Инъектор замер в сантиметре от моей кожи.
Ещё не веря, я медленно повернул голову.
– Два раза не повторяю! – голос был знакомый. И лицо знакомое. Я разогнал муть в мозгах. Увидел Кирилловича с автоматом FNC наизготовку. Рядом – кто-то из местных, вооруженный карабином.
«Молодцы! – хотел я крикнуть, – Кончайте эту тварь!» Но не сумел. Лежал, хватая воздух, как выброшенная на берег рыба.
– Брось оружие! – внятно озвучил Кириллович. «Домохозяйка» положила инъектор и обернулась к ним. На губах её играла мягкая улыбка.
Я знал, что сейчас будет.
– Убей её! – вместо крика вырвался сиплый шёпот.
– Денис, ты как? – встревоженно уточнил историк.
– Убей!
– Что?
Они всё делали правильно. Держали её на мушке. И не убирали пальцы со спуска. Одно движение и…
Если б она была человеком.
Словно тень промелькнула по воздуху.
Кирилловича отшвырнуло, ударило о стену. Автомат вывалился из его рук. Сельчанина будто переломило пополам. Цевьё и приклад карабина разлетелись в щепки. Женщина перешагнула через них. Подняла автомат. Стрелять не стала. Глянула на неподвижные тела и вернулась ко мне.
– Никто нам не помешает, Денис, – ласковая тьма опять колыхнулась в её зрачках, – Сопротивляться бесполезно.
«Да», – вдруг понял я.
Не надо сопротивляться.
«Домохозяйка» наклонилась. И пристально смотрела на меня, пока её рука поднимала инъектор:
– Я помогу. Тебе будет хорошо.
Конечно.
Мне уже хорошо.
Боль и жажда отступают.
Наши взгляды сливаются. Будто мощное течение подхватывает меня. И я ныряю в мутную глубину. Волна покоя охватывает тело. Я улыбаюсь.
Киллерша вздрагивает. Роняет инъектор.
Дергается, будто хочет отшатнуться. И не может.
Мои зрачки отражаются в её глазах.
Я чувствую её страх. Почти человеческий.
Я вхожу глубже. И обрывки её памяти клубятся будто яркие фантики. Выстроить бы их них что-то связное… Жаль, не умею.
«Кто ты?»
Вместо ответа вижу сверкающую паутину где-то в чёрном небе.
«Кто я?»
«Ты – последний из семи…»
На лбу у неё выступают капельки пота. А рука пытается нащупать пистолет.
Вот этого – не надо!
Ослепительная молния пронзает тьму. Вспыхивает огнём что-то уродливое, спрятанное под человеческой обёрткой.

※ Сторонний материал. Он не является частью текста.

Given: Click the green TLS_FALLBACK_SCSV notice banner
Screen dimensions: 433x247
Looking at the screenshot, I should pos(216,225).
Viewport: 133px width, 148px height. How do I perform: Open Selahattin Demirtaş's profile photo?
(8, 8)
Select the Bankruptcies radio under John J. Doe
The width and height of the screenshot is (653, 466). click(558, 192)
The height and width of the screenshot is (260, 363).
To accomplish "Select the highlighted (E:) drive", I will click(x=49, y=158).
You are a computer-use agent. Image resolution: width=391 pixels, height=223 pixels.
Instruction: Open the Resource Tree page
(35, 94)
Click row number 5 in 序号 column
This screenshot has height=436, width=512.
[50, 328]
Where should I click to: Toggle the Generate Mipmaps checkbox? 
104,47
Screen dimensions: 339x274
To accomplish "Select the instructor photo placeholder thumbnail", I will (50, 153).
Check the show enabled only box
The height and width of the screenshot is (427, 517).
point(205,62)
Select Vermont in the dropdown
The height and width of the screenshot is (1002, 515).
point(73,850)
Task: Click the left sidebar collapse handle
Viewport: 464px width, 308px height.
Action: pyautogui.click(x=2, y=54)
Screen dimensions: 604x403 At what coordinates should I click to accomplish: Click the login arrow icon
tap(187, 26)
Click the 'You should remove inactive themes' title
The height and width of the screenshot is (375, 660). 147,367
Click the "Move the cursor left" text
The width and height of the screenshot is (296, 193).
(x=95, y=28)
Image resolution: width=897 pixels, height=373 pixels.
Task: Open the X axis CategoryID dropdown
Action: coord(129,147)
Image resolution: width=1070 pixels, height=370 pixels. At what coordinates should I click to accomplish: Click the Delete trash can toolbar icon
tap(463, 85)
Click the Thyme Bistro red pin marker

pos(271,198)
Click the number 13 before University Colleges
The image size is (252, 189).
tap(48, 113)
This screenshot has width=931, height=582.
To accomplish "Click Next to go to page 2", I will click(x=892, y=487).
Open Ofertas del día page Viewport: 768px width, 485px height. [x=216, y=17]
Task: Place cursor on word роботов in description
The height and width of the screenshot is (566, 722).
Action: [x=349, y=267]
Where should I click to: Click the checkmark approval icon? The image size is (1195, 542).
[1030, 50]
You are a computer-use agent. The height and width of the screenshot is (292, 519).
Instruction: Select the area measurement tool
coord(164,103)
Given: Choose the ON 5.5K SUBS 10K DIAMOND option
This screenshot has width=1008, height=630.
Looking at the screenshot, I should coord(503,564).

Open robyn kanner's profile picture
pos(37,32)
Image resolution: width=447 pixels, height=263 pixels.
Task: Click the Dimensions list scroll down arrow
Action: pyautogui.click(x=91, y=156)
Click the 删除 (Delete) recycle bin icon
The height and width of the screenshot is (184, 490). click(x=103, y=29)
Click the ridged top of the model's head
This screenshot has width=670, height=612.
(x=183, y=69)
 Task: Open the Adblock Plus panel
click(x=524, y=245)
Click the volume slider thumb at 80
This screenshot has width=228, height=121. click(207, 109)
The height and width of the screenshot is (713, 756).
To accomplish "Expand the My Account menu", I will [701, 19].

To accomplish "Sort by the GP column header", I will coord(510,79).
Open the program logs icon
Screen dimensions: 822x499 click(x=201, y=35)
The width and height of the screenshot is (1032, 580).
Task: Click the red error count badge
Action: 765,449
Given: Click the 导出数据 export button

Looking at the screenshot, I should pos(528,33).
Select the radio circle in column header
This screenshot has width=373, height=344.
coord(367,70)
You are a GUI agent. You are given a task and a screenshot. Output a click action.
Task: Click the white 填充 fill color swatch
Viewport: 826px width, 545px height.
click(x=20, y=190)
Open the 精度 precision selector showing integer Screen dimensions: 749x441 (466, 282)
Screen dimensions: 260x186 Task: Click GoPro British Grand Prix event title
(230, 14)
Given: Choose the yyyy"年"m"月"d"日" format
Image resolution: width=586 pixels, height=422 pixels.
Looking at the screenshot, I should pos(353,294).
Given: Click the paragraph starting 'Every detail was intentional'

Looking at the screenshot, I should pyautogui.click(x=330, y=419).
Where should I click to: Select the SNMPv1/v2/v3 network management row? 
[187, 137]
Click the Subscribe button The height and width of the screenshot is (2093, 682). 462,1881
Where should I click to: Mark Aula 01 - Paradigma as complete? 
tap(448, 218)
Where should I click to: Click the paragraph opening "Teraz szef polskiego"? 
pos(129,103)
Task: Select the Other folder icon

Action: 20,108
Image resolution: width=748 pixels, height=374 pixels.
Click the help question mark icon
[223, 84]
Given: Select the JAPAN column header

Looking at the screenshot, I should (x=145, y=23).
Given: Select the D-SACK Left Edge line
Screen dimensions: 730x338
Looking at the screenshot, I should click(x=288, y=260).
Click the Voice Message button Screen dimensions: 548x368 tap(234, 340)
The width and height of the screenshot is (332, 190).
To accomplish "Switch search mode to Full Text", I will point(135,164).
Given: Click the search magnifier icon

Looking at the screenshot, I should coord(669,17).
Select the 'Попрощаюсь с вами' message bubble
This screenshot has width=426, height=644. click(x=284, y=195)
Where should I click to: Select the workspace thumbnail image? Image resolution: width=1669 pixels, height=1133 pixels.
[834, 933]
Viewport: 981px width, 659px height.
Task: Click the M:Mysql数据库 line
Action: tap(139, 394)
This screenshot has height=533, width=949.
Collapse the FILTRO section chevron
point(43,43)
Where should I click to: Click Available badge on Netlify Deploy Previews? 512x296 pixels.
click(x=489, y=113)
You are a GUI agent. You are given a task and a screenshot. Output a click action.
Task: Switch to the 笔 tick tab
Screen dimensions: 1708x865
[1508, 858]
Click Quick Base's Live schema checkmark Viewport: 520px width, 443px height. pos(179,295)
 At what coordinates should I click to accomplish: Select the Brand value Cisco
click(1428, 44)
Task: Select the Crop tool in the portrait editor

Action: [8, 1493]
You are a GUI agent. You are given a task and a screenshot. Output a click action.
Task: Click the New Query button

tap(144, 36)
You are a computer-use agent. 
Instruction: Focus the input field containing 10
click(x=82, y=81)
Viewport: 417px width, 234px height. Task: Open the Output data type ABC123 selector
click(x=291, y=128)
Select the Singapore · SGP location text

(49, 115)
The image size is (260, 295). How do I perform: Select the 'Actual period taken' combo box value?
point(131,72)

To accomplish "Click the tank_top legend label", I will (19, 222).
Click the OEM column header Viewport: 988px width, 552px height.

«Домохозяйка» кричит, сжав голову ладонями. Вены, как змеи, вздуваются на её висках. Зрачки – как чёрные точки.
И красная вспышка. Фейерверк из крови и мозгов.
Я оттолкнул безголовое тело. Вытер лицо рукавом.
Медленно сел.
Fuck! Всё вокруг в этой гадости… Осколки черепа «домохозяйки» разбросало метра на три.
Закрыл глаза.
Меня слегка мутило. То ли от вида, то ли от слабости.
Рядом кто-то шевельнулся. И я вспомнил про второго.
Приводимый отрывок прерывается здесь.